The monster reached out, almost casually, took Pisidia's dragon in its grasp, and smashed it down, spinning, spinning, into the canyon and the river below.
The spell, if spell it was, broke, and Hal was able to kick Storm into a tight turn, away from the horror.
Behind him came the others in the squadron.
He saw the creature swatting the air, hitting two of the 20th dragons, and knocking them out of the sky. Then the spell broke for the others in the flight, and they, too, tried to break away after Hal.
Then Kailas was back in the cloud, this time finding his compass, and leaning close over it as the winds tore at him.
The winds, accomplices of the nightmare, tried to turn him, send him back into its maw, but he managed to hold his course.
The clouds were intermittent, rushing past, and he saw, now and again, beside and behind him, other dragons, battling the storm, all following his lead.
Again they were in the clear and this time the crag was gone, hidden behind them. Mountains were below them, clean, honest peaks with no eldritch horrors hidden under ruined battlements.
Hal realized Storm was flying as fast as he could, and would soon wear himself out.

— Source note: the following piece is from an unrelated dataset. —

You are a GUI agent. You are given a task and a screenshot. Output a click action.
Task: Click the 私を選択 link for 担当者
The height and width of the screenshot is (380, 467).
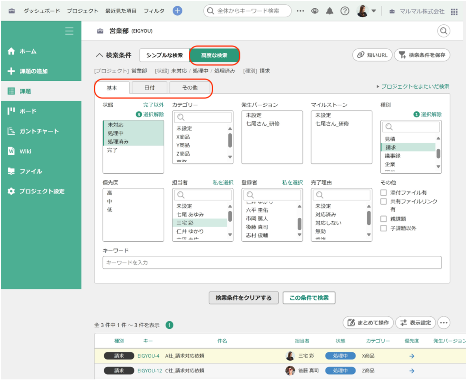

He bent forward, stroking the beast's neck, saying meaningless words in as soothing a tone as he knew.
Storm's wingbeats slowed.
Again, he looked back, and saw the ragged formation of dragons behind him.
Hal forced Storm up into a climb, then a turn, heading back on his unit.
There were trumpet blasts, and shouts, and slowly the panic broke, and the dragon fliers began sorting out their formation.